A.3 Considerations for Secure Email

Secure email provides a number of advantages to both senders and recipients. These advantages were shown in the beginning of this appendix. However, there are some downsides to using secure email. You must consider a number of factors when deciding whether to use secure email in your company or between trusted parties across an untrusted network. Some of these considerations may not have an impact on your decision, but in all likelihood you'll need to address them all to make secure email work.

The considerations for using secure email include:

  • Digitally signed messages require that the recipient trust the digital certificate used by the sender. That may require the recipient to accept a new certificate publisher to trust. Some recipients' computers may be configured so that only an administrator can add a new trusted publisher; unless the administrator trusts the sender's certificate (and the publisher of that certificate), digital signatures are useless.

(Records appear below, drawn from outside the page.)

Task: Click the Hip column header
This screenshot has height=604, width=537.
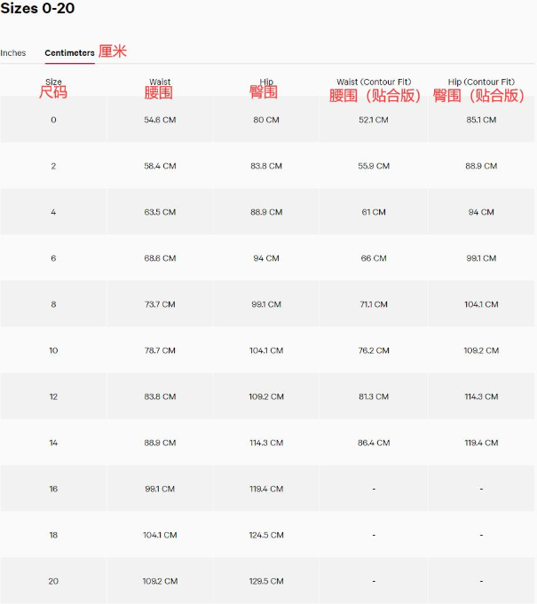Action: [x=266, y=82]
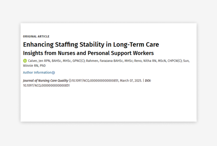This screenshot has height=146, width=217.
Task: Open the Author Information link
Action: coord(37,72)
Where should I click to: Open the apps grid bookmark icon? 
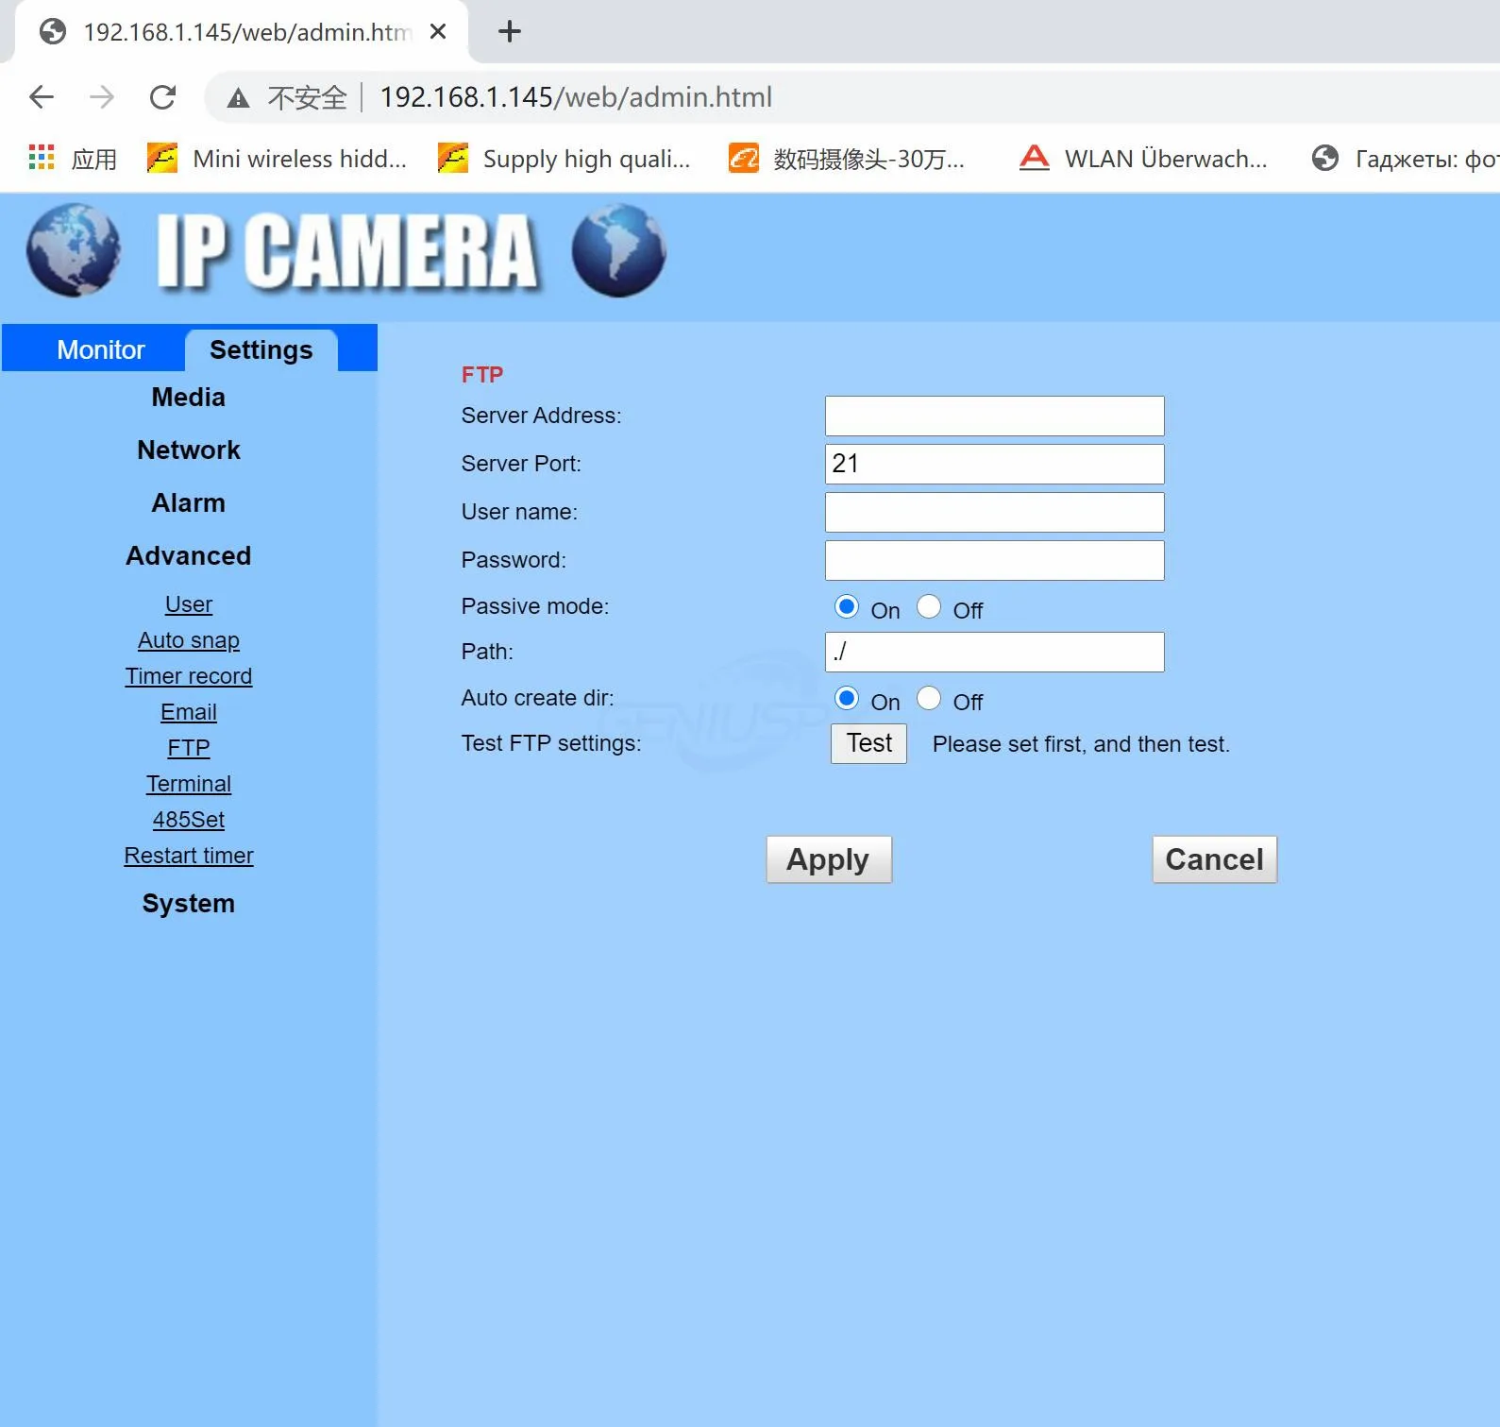tap(42, 158)
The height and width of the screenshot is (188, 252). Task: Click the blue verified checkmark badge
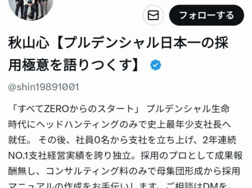pyautogui.click(x=156, y=65)
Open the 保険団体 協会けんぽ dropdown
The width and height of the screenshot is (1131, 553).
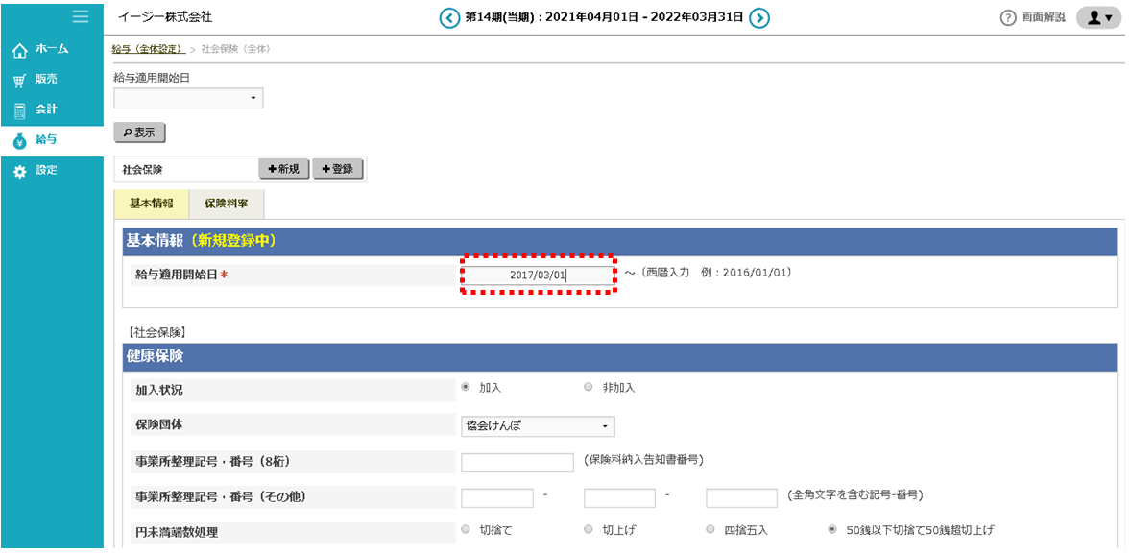pyautogui.click(x=538, y=426)
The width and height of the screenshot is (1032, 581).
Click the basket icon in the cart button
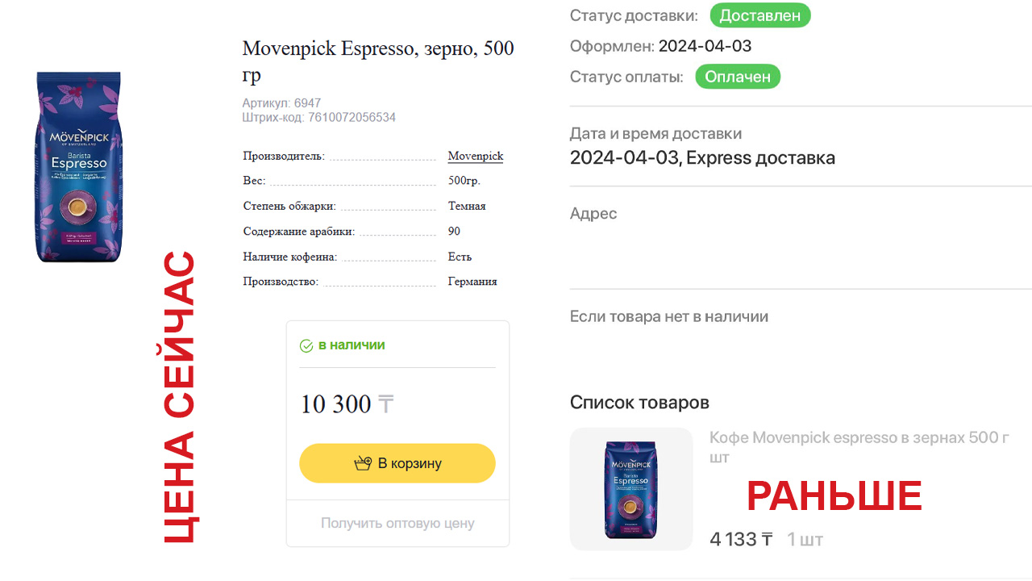coord(363,463)
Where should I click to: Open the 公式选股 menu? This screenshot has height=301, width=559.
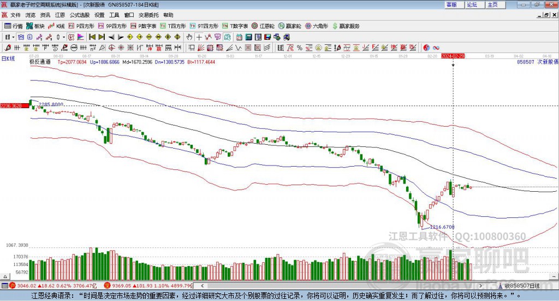[80, 15]
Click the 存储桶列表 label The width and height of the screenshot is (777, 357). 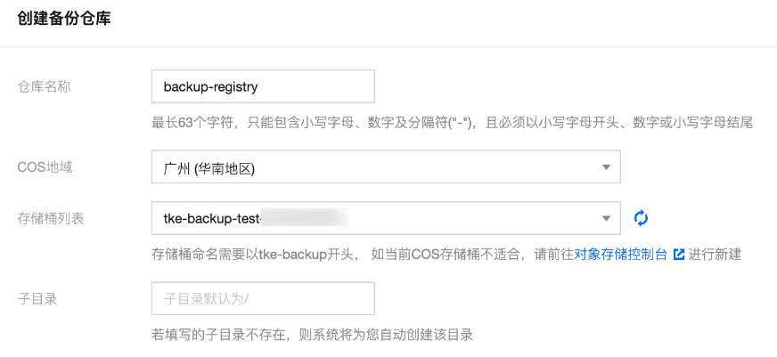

  • Encryption makes email messages (and their attachments) larger, depending on the algorithm, requiring more network bandwidth to transmit them, storage space to retain them, and processing power to decrypt them. Recipients with older computers may not be able to read encrypted messages because their computers may lack power or the more modern cryptographic algorithms.

  • Encryption requires that you obtain a public encryption key for your recipient. If your recipient doesn't have a public key, or if their public key is issued by a private certification authority that you don't have access to, then encryption is impossible.

  • Both signatures and encryption require both the sender and the recipient to have email software that supports secure email. While most new email applications provide such support, users with older software will be unable to participate. Also, many text-based email programs do not support cryptographic operations and will be unable to correctly process the receipt of a signed or encrypted message.

Once you've reviewed these considerations and addressed them in your overall secure email strategy, you're ready to move on to implementation of your system.